HW FOUR

1. 4.2

   (a) Eigenvalue $3$ with eigenvector $(1,1)$ and eigenvalue $-2$ with eigevector $(-1,4)$

   (b) Eigenvalue $5$ with eigenvector $(1,-1)$ and eigenvalue $-1$ with eigenvector $(7,-1)$.

   (c) The matrix is deffective with eigenvalue $1$ and eigenvector $(1,1)$.

   (d) The eigenvalues are $(7+ sqrt{13})/2$, $(7- sqrt{13})/2$ and $1$ with corresponding eigenvectors $(0,(-3+ sqrt{13})/2)$, $(0,(-3- sqrt{13})/2)$ and $(1,0,0)$.

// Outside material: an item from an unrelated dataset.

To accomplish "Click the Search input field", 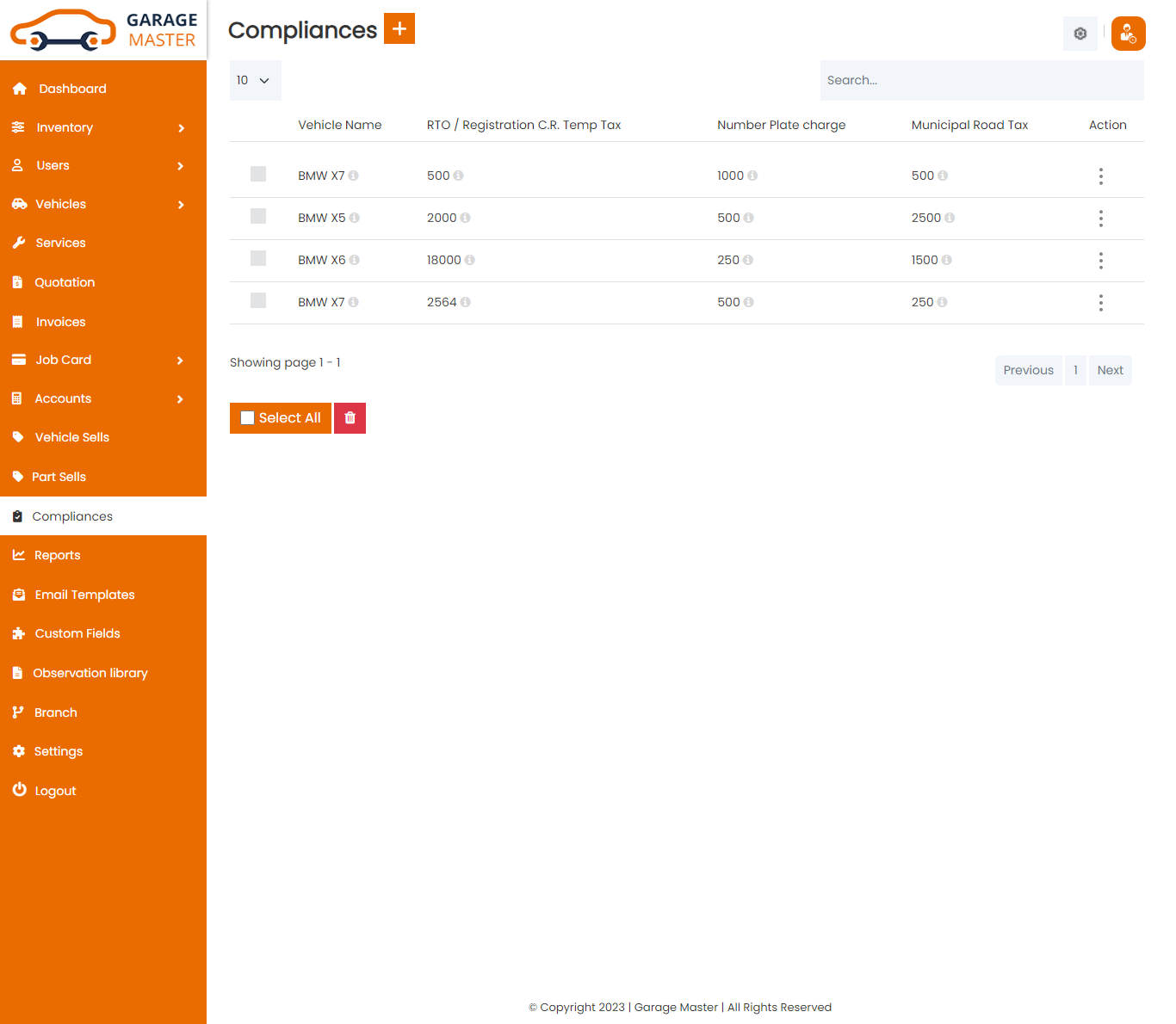I will [x=981, y=80].
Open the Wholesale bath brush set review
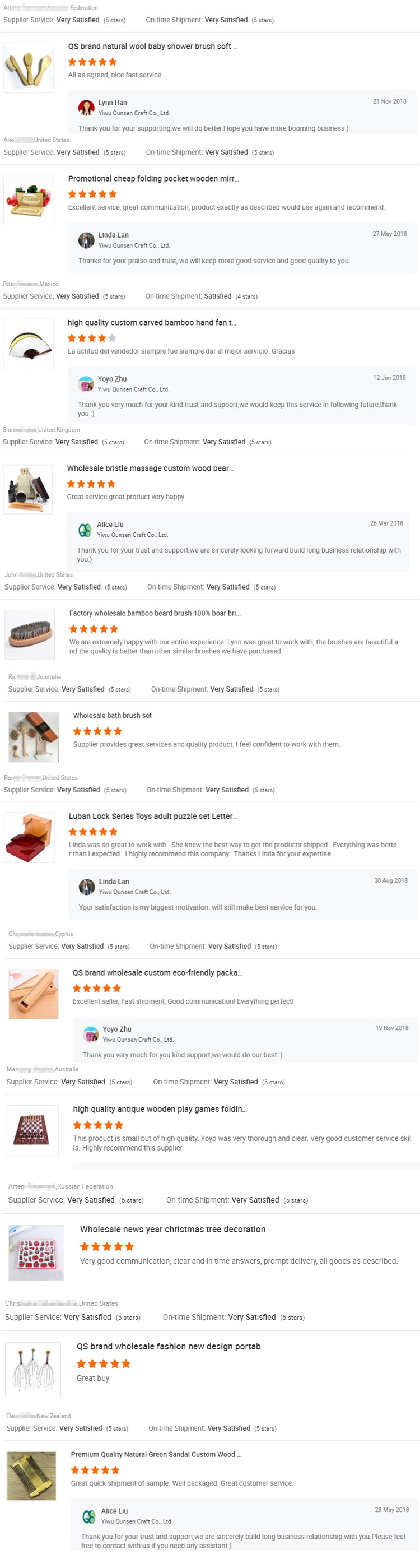The width and height of the screenshot is (420, 1568). [x=112, y=715]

   (e) Eigenvalues are $(29+\sqrt{65})/2$, $16$ and $(29-\sqrt{65})/2$ with corresponding eigenvectors $((-7+\sqrt{65})/4,1,0)$, $(0,0,1)$ and $((-7-\sqrt{65})/4,1,0)$.

   (f)Eigenvalues are $(5+\sqrt{5})/2$, $(5-\sqrt{5})/2$ and 0 with eigenvectors $(0, (-1+\sqrt{5})/2,1)$, $(0, (-1-\sqrt{5})/2,1)$ and $(1,0,0)$.

2. 4.4

   It is easier to work with $4\times 4$ or $6\times 6$ matrix first to gain intuition. For example, type in matlab

   In what follow, we assume that $n$ is even.

   To find eigenvalues, write $det(A - \lambda I) =0.$. To calculate this determinant, expand it in the first raw. The second $(n-1)\times(n-1)$ determinant should be expanded in the last raw. The result is

   $$(\lambda-a)^n - (\lambda-a)^{n-2}=0.$$
   The roots of this are $\lambda=a$, and $\lambda=a\pm 1$.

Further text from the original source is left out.